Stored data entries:
-------------------------

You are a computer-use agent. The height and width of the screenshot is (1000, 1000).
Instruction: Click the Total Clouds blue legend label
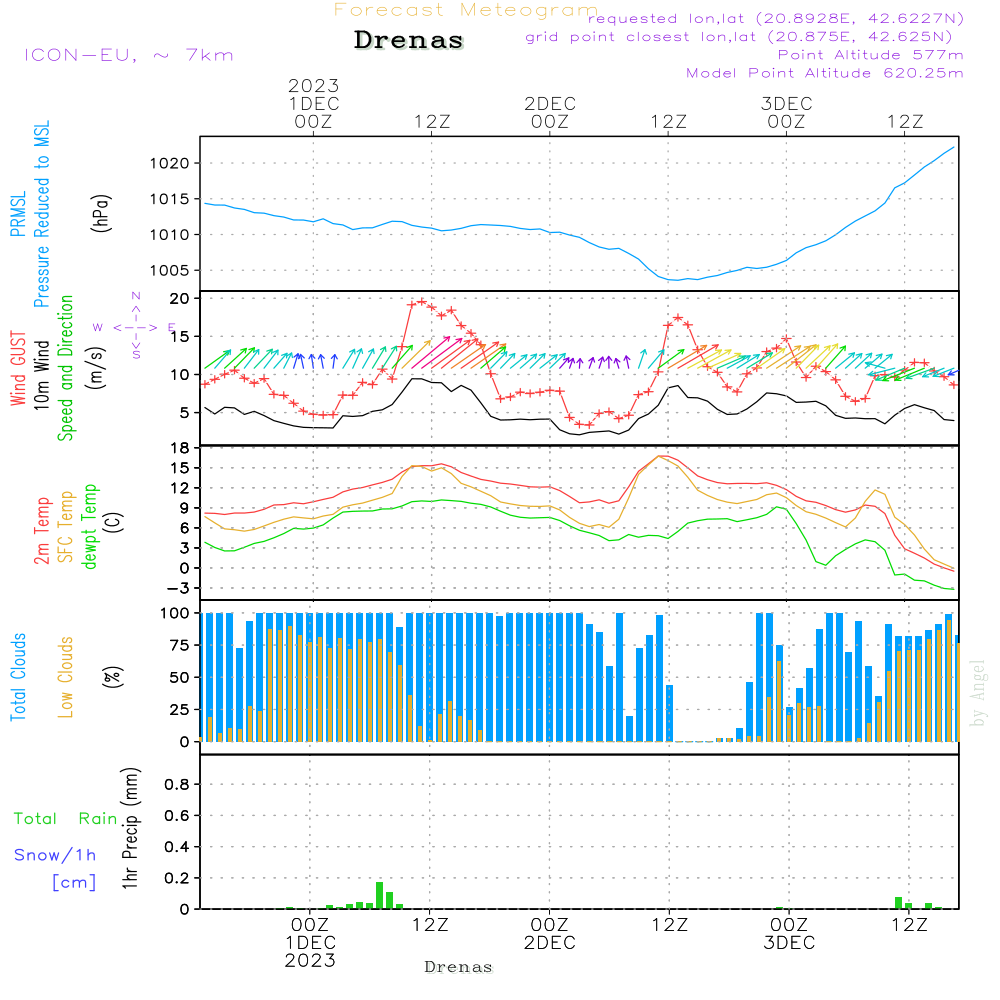(18, 677)
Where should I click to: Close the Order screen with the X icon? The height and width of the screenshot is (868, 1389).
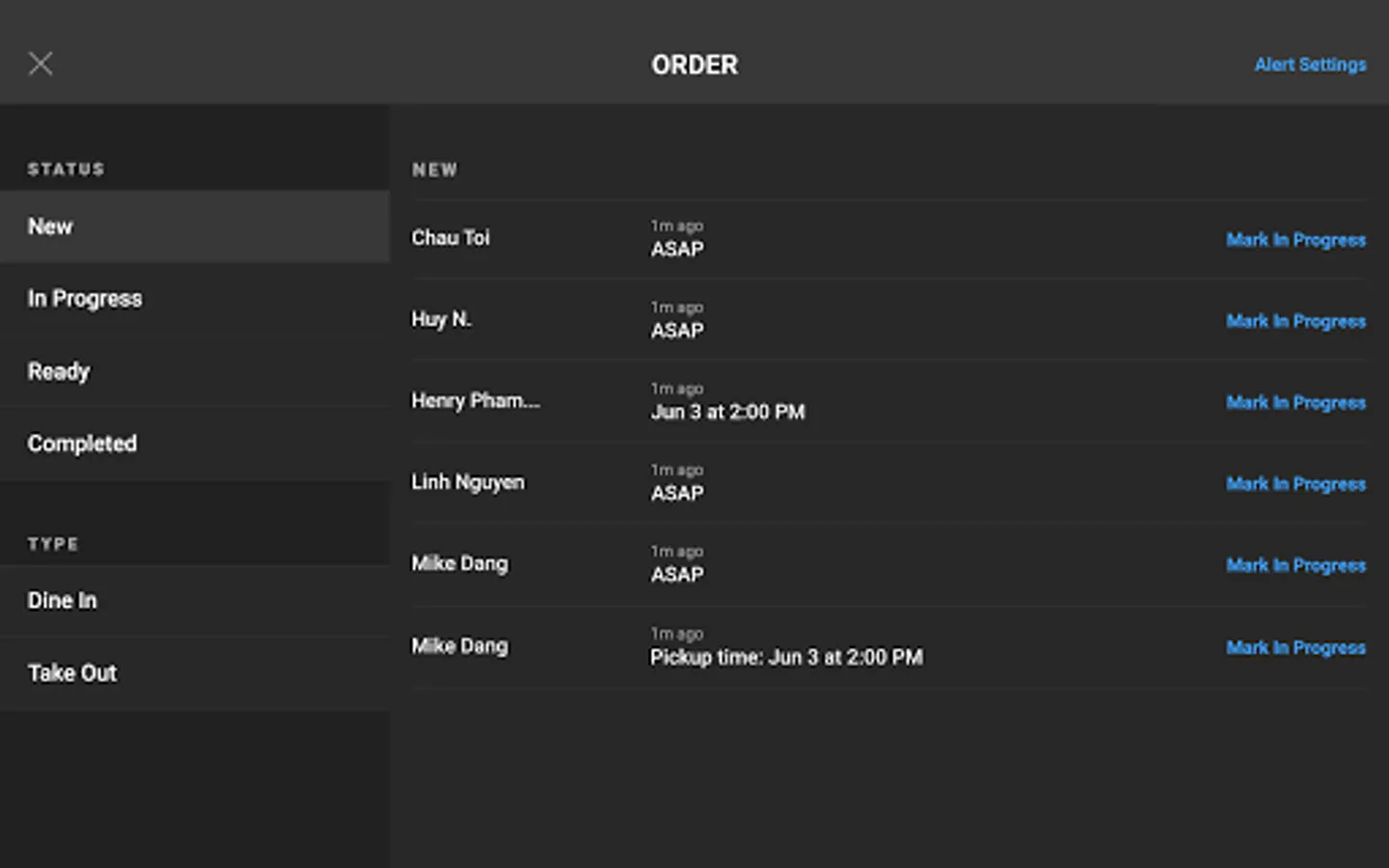point(41,64)
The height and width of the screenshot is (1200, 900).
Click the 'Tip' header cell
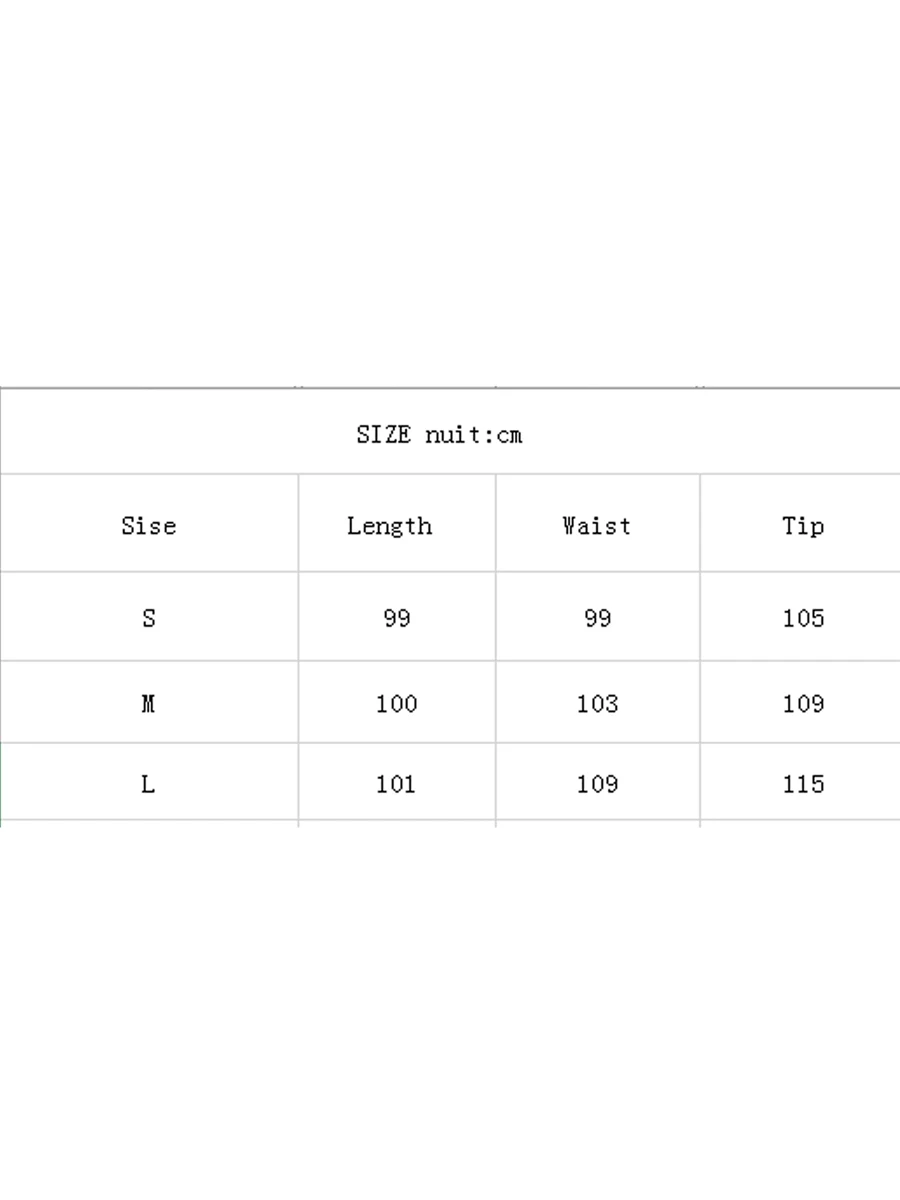(x=800, y=523)
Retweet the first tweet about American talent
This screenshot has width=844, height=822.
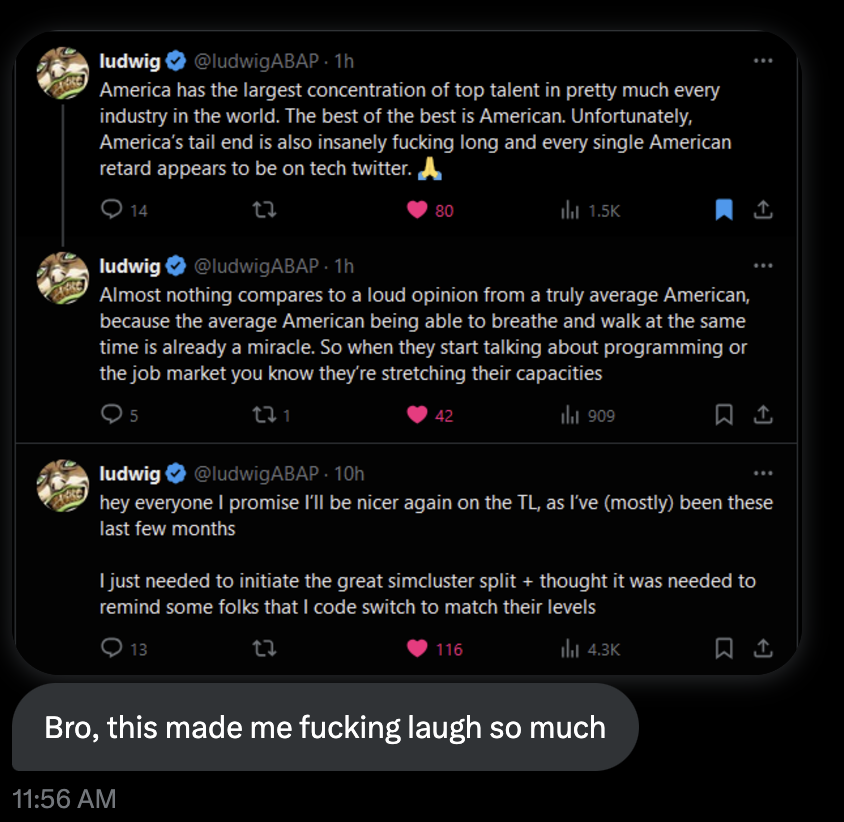pyautogui.click(x=266, y=210)
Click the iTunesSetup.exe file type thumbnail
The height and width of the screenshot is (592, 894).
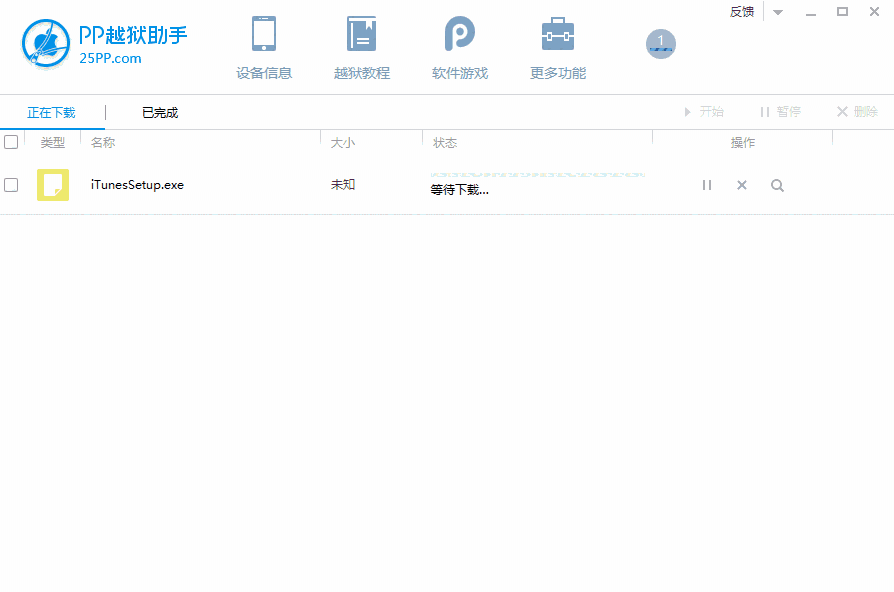(x=53, y=185)
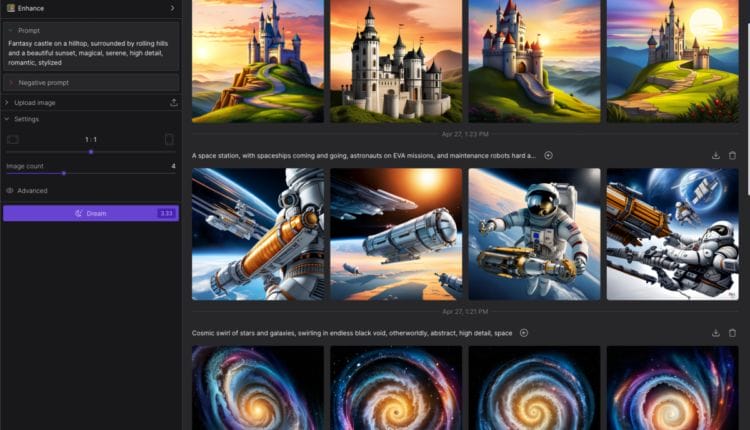The height and width of the screenshot is (430, 750).
Task: Expand the Negative prompt section
Action: click(11, 82)
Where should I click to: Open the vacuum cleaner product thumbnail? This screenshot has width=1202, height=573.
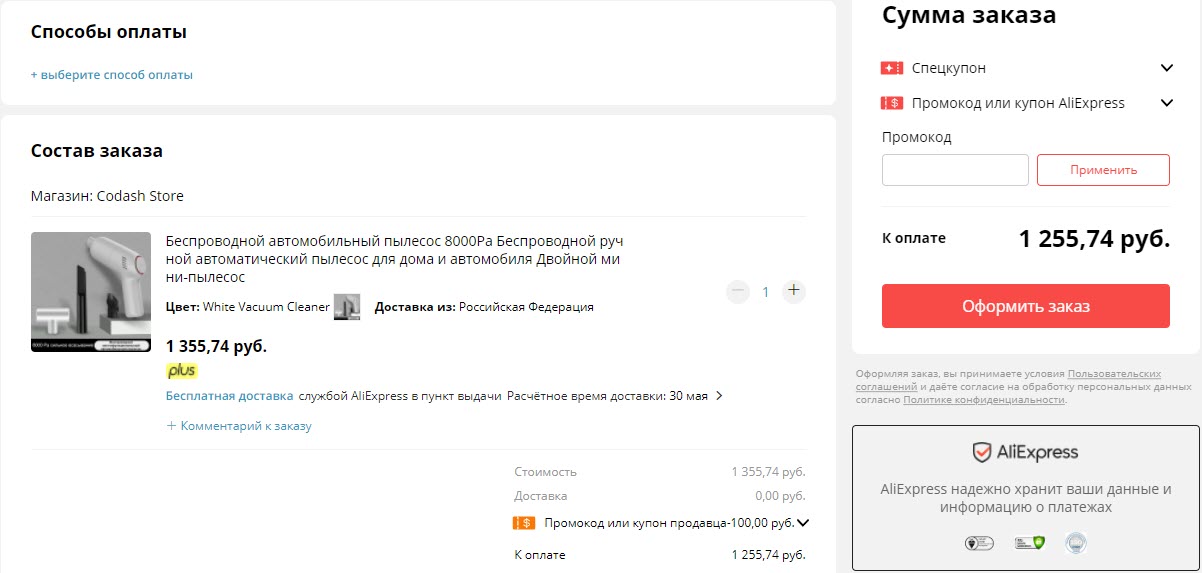point(91,292)
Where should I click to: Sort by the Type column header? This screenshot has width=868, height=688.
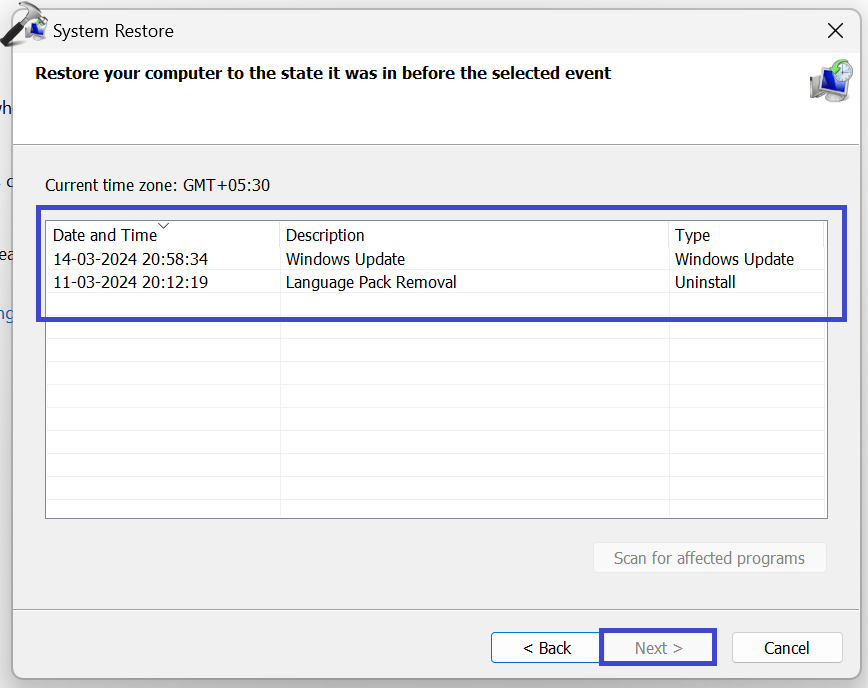tap(692, 236)
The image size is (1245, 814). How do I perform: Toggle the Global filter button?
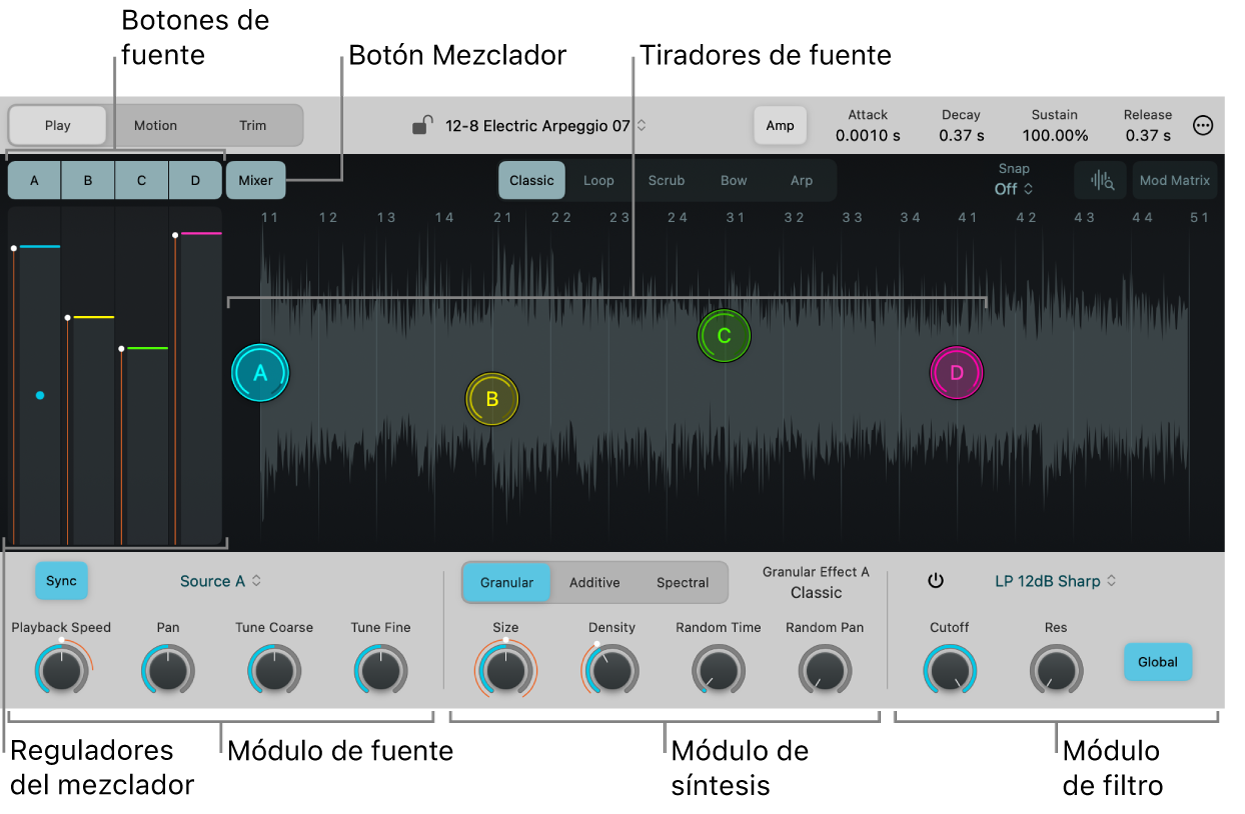point(1157,662)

-------------------------

Would you please copy, exactly and only, the lines from the one with "The image size" through the end of the entries above, skipping every picture?

The image size is (1245, 814). How do I perform: Toggle the Global filter button?
point(1157,662)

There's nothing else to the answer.